_WORK INSTRUCTION_
Reproduce the full listing that appears beneath this instruction exactly.

--*--

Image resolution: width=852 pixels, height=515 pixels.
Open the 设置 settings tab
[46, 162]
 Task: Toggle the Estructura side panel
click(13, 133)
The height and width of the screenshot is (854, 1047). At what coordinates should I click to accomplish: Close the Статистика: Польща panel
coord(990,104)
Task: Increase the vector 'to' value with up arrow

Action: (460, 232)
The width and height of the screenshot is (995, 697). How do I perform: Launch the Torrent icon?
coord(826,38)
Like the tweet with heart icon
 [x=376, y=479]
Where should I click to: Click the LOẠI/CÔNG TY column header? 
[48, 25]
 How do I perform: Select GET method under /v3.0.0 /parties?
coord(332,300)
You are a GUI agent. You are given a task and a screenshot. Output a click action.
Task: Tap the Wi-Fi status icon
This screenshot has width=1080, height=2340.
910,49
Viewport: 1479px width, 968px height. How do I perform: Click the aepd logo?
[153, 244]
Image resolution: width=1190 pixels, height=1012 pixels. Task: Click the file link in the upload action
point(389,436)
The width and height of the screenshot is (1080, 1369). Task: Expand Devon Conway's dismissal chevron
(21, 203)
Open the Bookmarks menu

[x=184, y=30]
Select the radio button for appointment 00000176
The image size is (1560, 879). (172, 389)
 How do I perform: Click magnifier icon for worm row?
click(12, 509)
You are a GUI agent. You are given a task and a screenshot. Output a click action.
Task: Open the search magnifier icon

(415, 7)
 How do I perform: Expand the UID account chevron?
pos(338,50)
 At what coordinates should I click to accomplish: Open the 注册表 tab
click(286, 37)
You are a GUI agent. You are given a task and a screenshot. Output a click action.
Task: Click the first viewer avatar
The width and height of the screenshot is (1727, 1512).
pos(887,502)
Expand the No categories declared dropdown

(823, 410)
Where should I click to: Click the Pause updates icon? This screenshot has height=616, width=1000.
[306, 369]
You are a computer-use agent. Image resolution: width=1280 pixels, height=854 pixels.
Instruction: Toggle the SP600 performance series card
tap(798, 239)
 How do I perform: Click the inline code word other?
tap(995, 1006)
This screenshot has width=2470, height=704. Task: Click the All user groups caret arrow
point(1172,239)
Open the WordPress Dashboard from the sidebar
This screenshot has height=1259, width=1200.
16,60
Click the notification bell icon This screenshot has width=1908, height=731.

--*--

_ANSWER SPACE_
Image resolution: width=852 pixels, height=515 pixels.
Open the 设置 settings tab
[46, 162]
 Task: Toggle the Estructura side panel
click(13, 133)
The height and width of the screenshot is (854, 1047). At what coordinates should I click to accomplish: Close the Статистика: Польща panel
coord(990,104)
Task: Increase the vector 'to' value with up arrow

Action: (460, 232)
The width and height of the screenshot is (995, 697). How do I perform: Launch the Torrent icon?
coord(826,38)
Like the tweet with heart icon
 [x=376, y=479]
Where should I click to: Click the LOẠI/CÔNG TY column header? 
[48, 25]
 How do I perform: Select GET method under /v3.0.0 /parties?
coord(332,300)
You are a GUI agent. You are given a task and a screenshot. Output a click action.
Task: Tap the Wi-Fi status icon
This screenshot has width=1080, height=2340.
910,49
Viewport: 1479px width, 968px height. How do I perform: Click the aepd logo?
[153, 244]
Image resolution: width=1190 pixels, height=1012 pixels. Task: Click the file link in the upload action
point(389,436)
The width and height of the screenshot is (1080, 1369). Task: Expand Devon Conway's dismissal chevron
(21, 203)
Open the Bookmarks menu

[x=184, y=30]
Select the radio button for appointment 00000176
The image size is (1560, 879). (172, 389)
 How do I perform: Click magnifier icon for worm row?
click(12, 509)
You are a GUI agent. You are given a task and a screenshot. Output a click action.
Task: Open the search magnifier icon

(415, 7)
 How do I perform: Expand the UID account chevron?
pos(338,50)
 At what coordinates should I click to accomplish: Open the 注册表 tab
click(286, 37)
You are a GUI agent. You are given a task and a screenshot. Output a click action.
Task: Click the first viewer avatar
The width and height of the screenshot is (1727, 1512).
pos(887,502)
Expand the No categories declared dropdown

(823, 410)
Where should I click to: Click the Pause updates icon? This screenshot has height=616, width=1000.
[306, 369]
You are a computer-use agent. Image resolution: width=1280 pixels, height=854 pixels.
Instruction: Toggle the SP600 performance series card
tap(798, 239)
 How do I perform: Click the inline code word other?
tap(995, 1006)
This screenshot has width=2470, height=704. Task: Click the All user groups caret arrow
point(1172,239)
Open the WordPress Dashboard from the sidebar
This screenshot has height=1259, width=1200.
16,60
Click the notification bell icon This screenshot has width=1908, height=731.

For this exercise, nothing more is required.